Hydropedology and the value of hydropedological surveys

This article also appeared in Water Wheel May/June 2017

Hydropedology is the relatively new, interdisciplinary research field which focuses on the interactive relationship between soils and water (Figure 1). Soil physical properties (hydraulic conductivity and porosity) have an important impact on the occurrence and rates of hydrological processes, whereas hydrological processes play an important role in the formation of soil morphological properties (colour, mottles, macropores and carbonate accumulations).

Accurate mapping and interpretation of these soil morphological properties can be used to conceptualise and characterise hydrological processes, such as water flowpaths, storage mechanisms and the connectivity between different flowpaths.

Most of these hydrological mechanisms and processes are very difficult to observe (let alone measure!) in the field because they are dynamic in nature with strong temporal and spatial variation. However, soil morphological properties are not dynamic in nature and their spatial variation is not random, thus making soil properties the ideal vehicle for predicting and conceptualising hydrological processes.

One of the most important contributions of hydropedology is the holistic understanding of the hydrological functioning of landscapes (catchments or hillslopes) and being able to conceptualise (visualise) these hydrological processes spatially – i.e. not only 1-D mechanisms.

Figure 1: Hydropedology and some of the applications of hydropedological surveys.

**Source data**.
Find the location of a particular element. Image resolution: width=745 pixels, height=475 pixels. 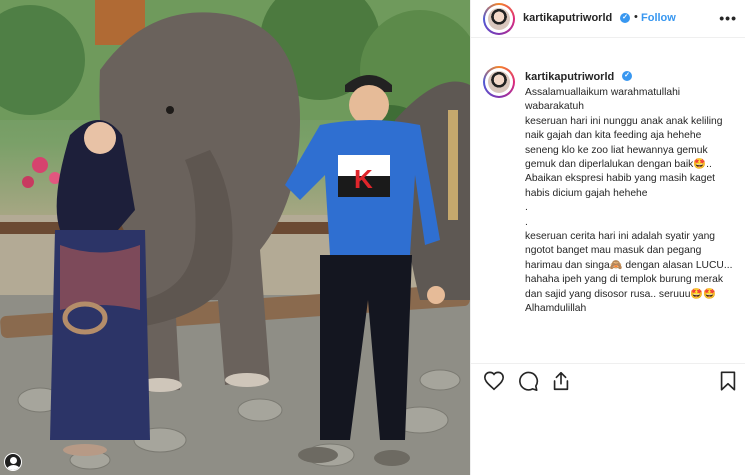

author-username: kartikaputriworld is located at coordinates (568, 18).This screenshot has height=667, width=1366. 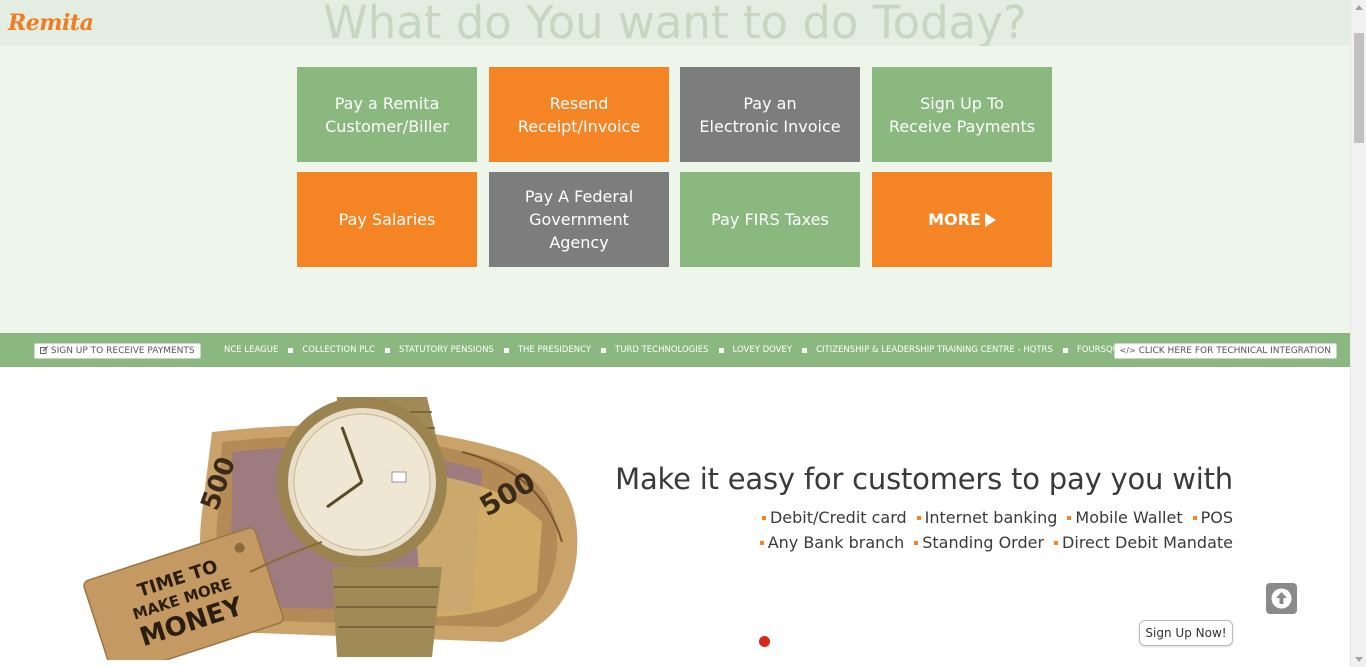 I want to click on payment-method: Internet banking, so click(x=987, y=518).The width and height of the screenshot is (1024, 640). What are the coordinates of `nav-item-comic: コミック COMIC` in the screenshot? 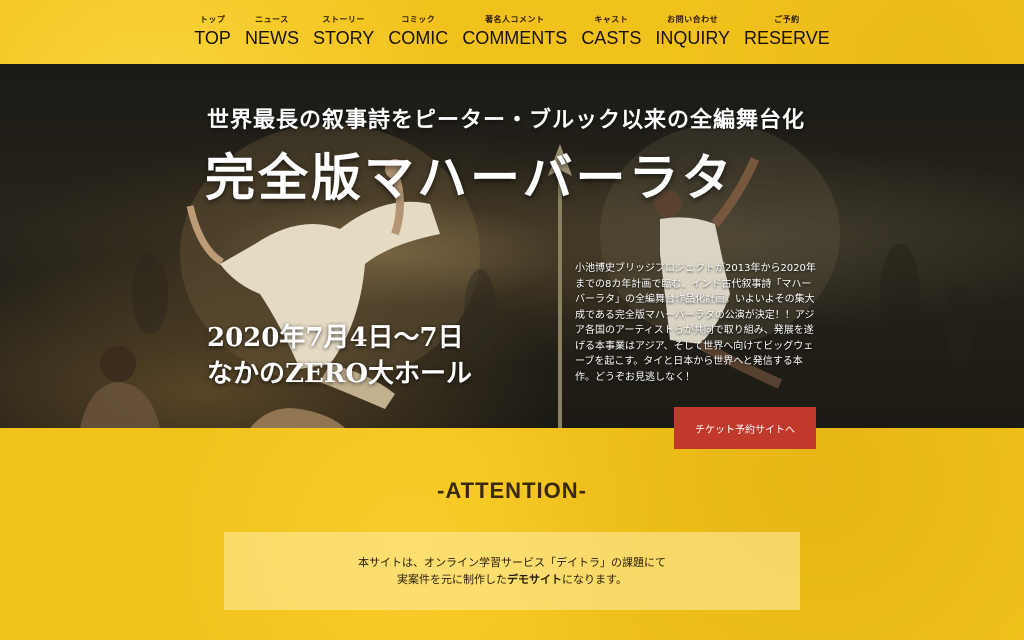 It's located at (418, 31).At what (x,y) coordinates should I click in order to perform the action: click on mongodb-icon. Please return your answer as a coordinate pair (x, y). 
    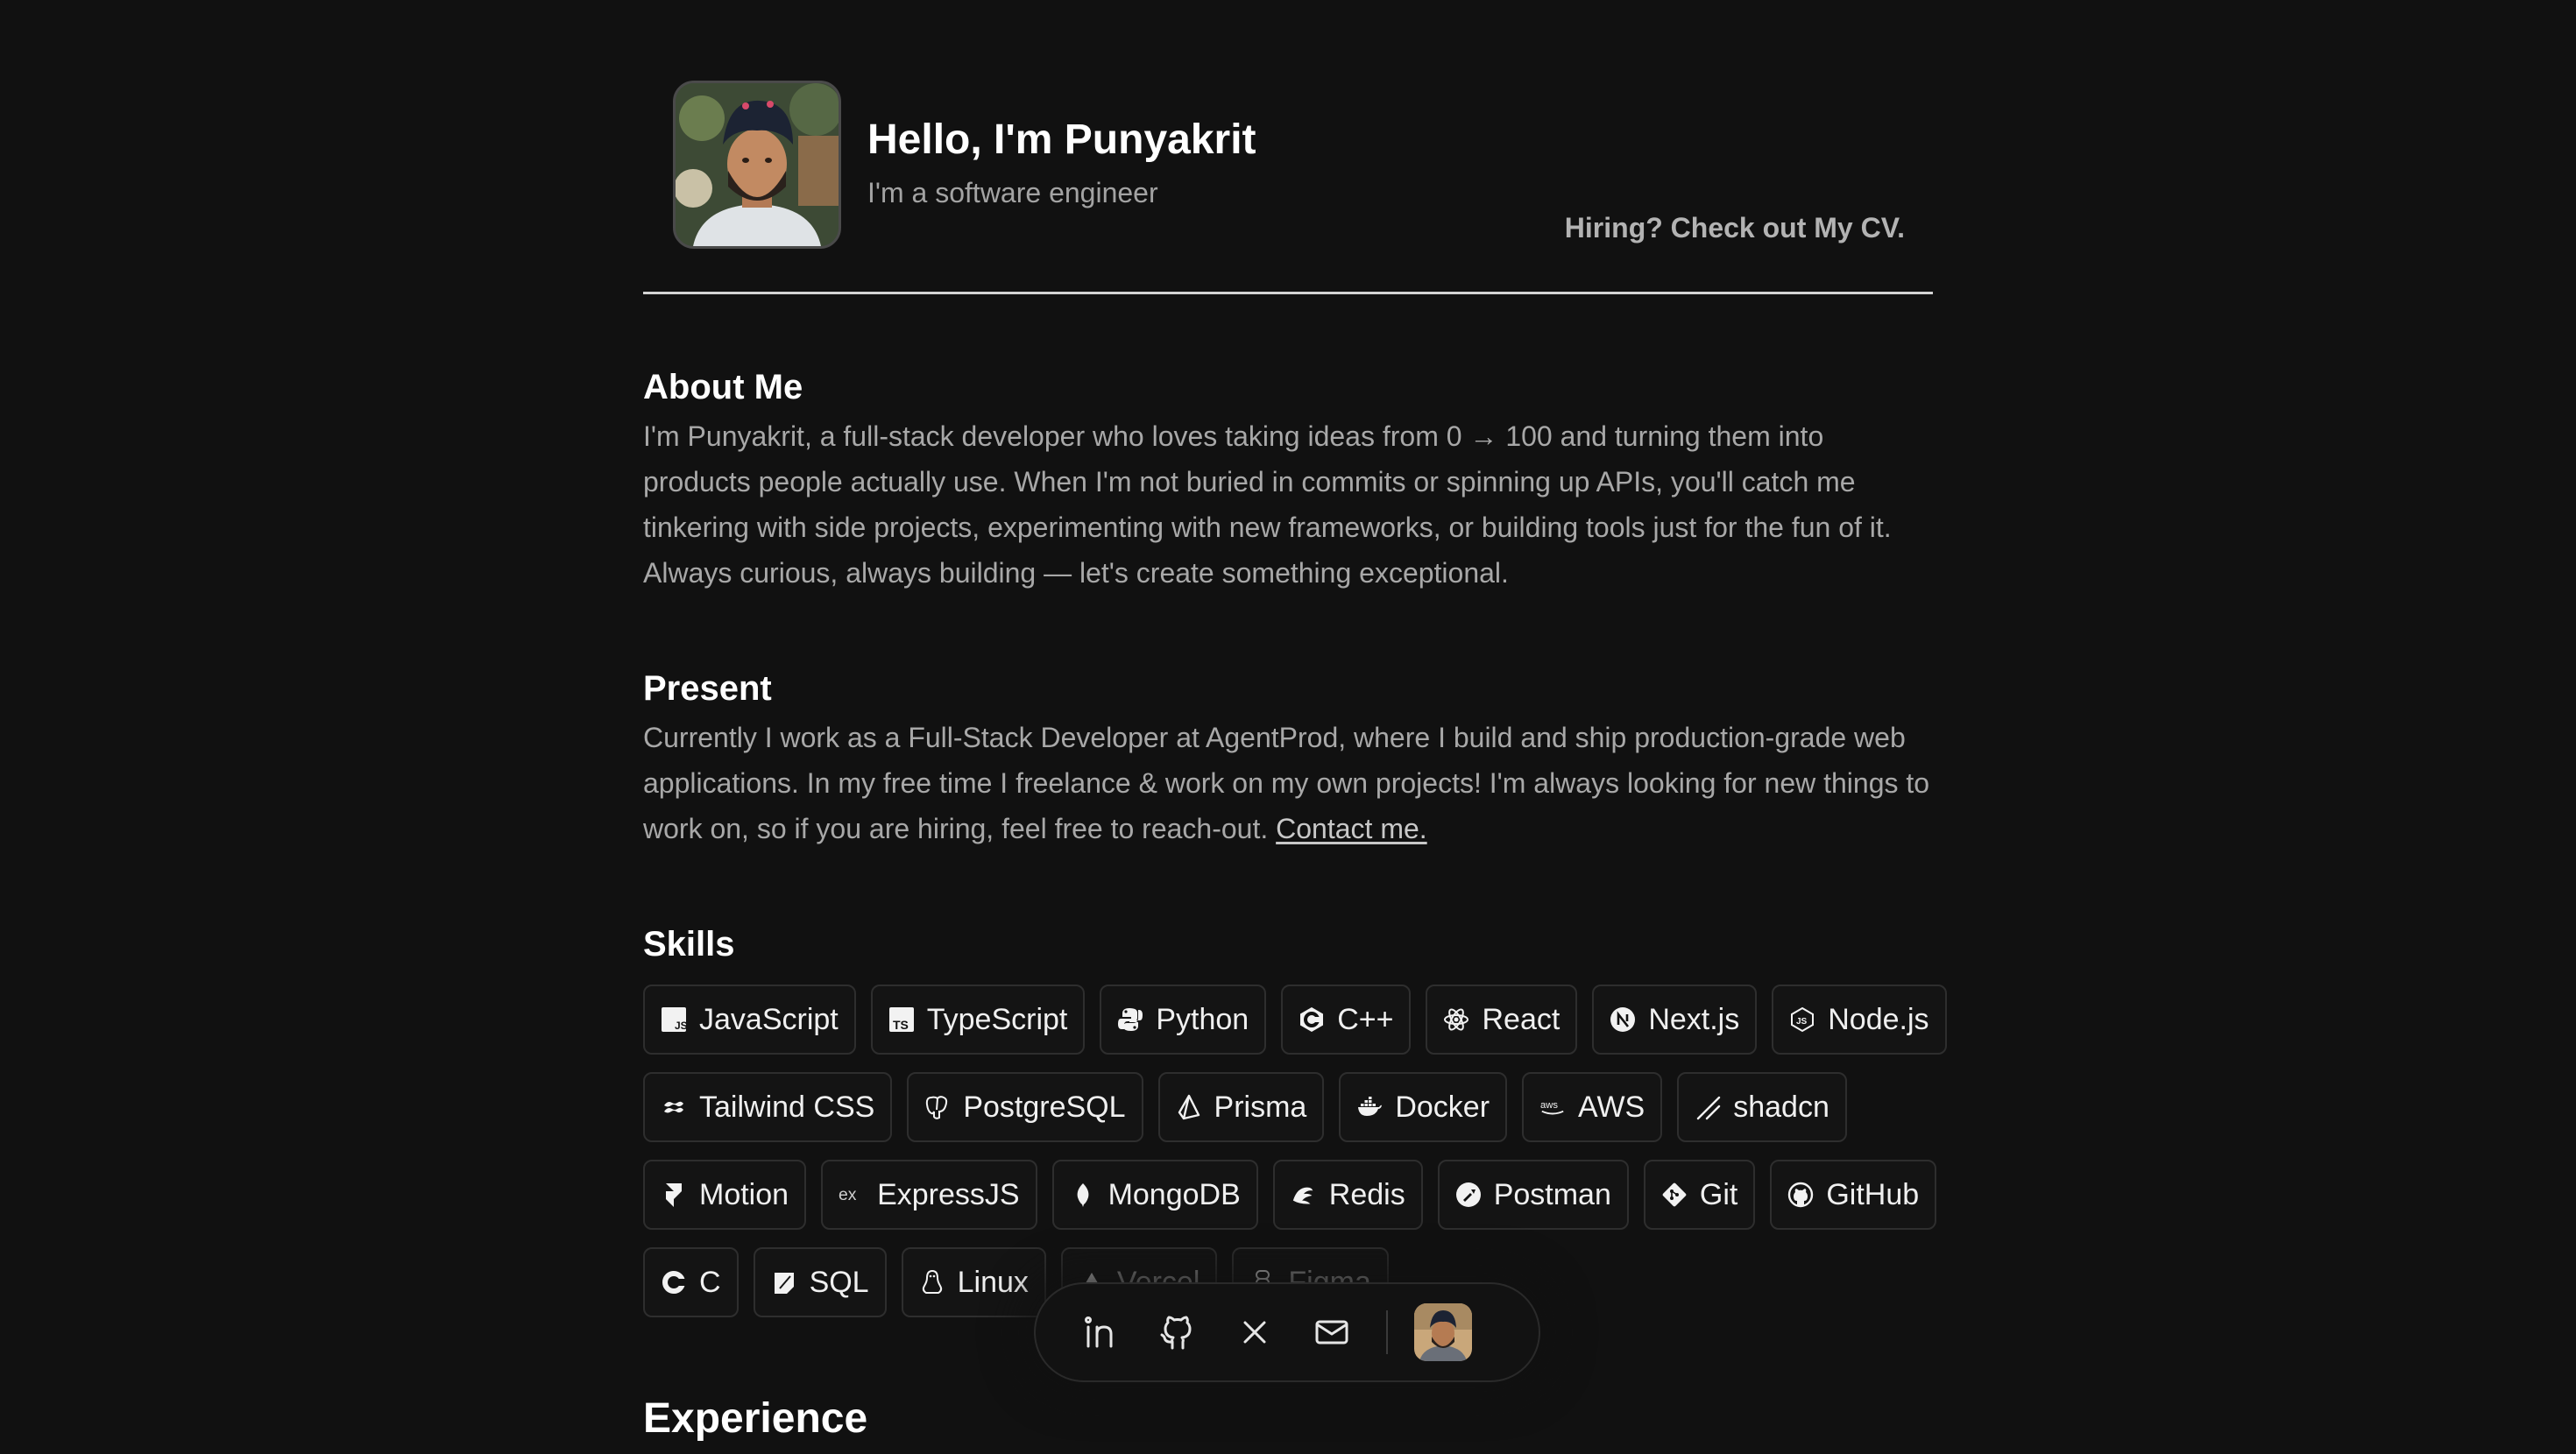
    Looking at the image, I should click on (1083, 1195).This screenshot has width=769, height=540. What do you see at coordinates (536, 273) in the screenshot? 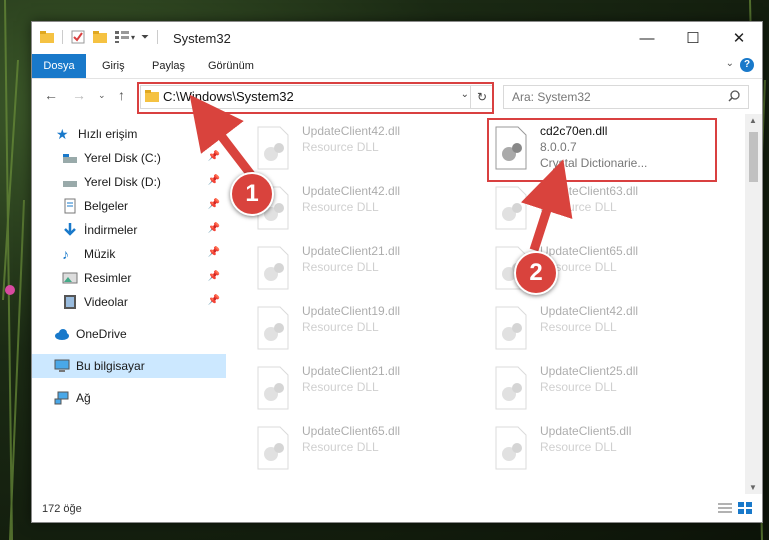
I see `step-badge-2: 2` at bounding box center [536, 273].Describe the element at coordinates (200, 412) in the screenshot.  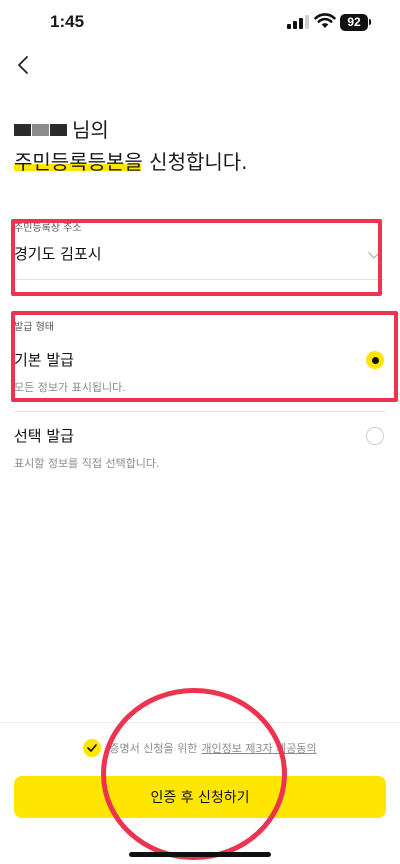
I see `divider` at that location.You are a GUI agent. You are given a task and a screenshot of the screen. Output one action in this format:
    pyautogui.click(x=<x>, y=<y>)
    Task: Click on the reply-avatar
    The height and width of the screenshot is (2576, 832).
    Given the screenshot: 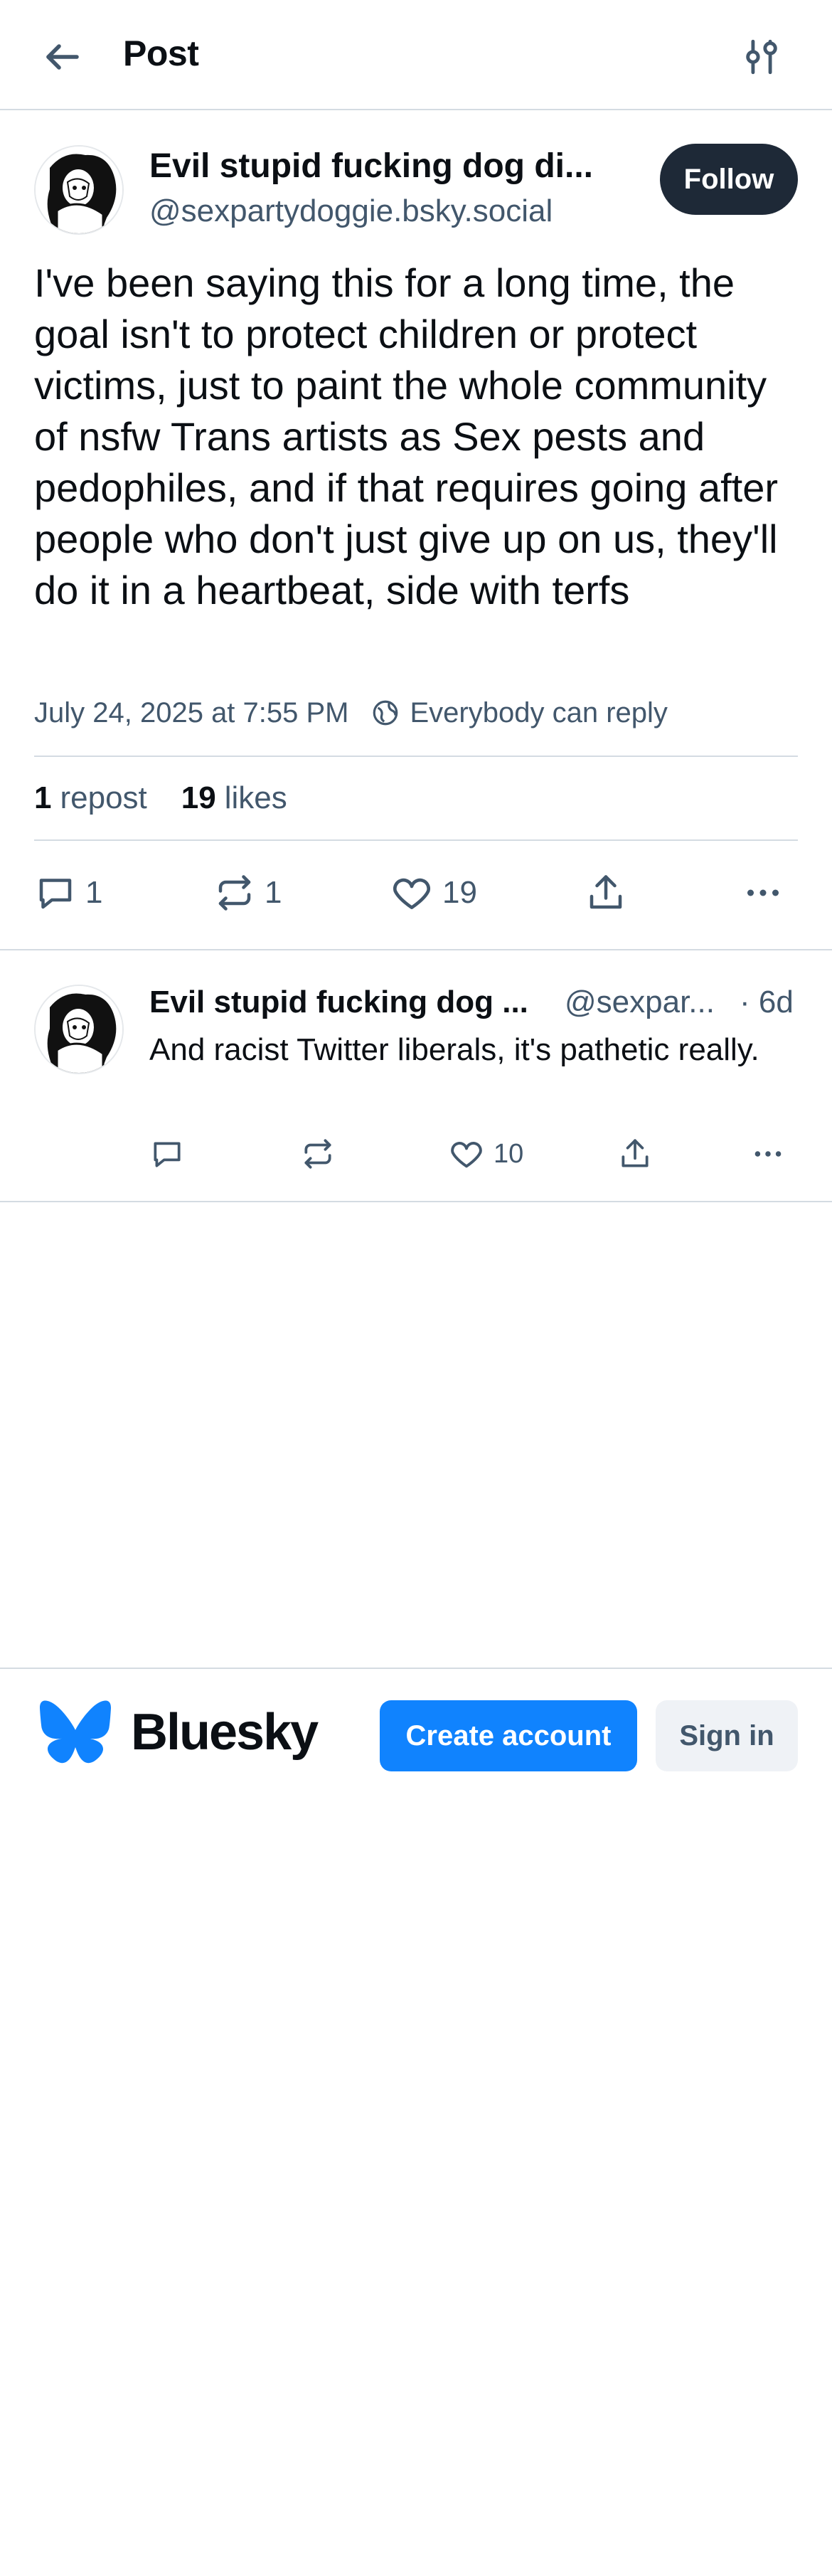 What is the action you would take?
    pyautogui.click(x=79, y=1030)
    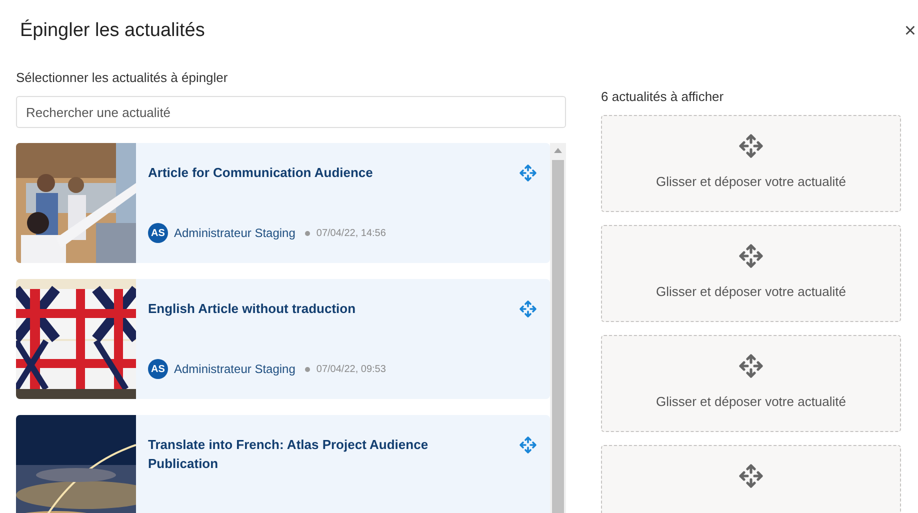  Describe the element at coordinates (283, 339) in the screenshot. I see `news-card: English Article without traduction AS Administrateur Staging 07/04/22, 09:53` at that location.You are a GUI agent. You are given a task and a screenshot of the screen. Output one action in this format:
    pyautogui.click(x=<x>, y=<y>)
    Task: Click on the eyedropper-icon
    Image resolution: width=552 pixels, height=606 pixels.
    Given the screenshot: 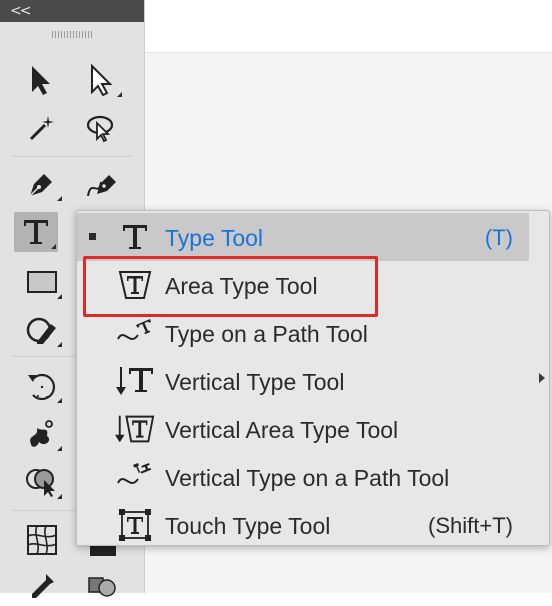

**Exercise tasks**.
1/ In the hydropedology article, transcribe the passage starting with "Hydropedology is the relatively" and going on through "and carbonate accumulations).".
2/ Which two soil physical properties does the hydropedology article name as affecting hydrological processes?
3/ Resume the hydropedology article from where it stops.

**Answers to the problems**.
1/
Hydropedology is the relatively new, interdisciplinary research field which focuses on the interactive relationship between soils and water (Figure 1). Soil physical properties (hydraulic conductivity and porosity) have an important impact on the occurrence and rates of hydrological processes, whereas hydrological processes play an important role in the formation of soil morphological properties (colour, mottles, macropores and carbonate accumulations).

2/ Hydraulic conductivity and porosity.

3/
Hydropedological information is used in process-based landscape water resource management. This includes, for example:

  • configuration and parameterisation of distributed hydrological models;
  • effective wetland delineation, protection and rehabilitation;
  • understanding and controlling the fate of pollution in the subsurface;
  • determining the impact of land-use change (e.g. open pit mining) on water resources; and
  • characterising groundwater/surface-water interactions, including the important mechanism of low-flow generation.

In general, hydropedological information assists with effective water resource management, as required by the National Water Act (1998), through improved understanding and characterisation of hydrological processes.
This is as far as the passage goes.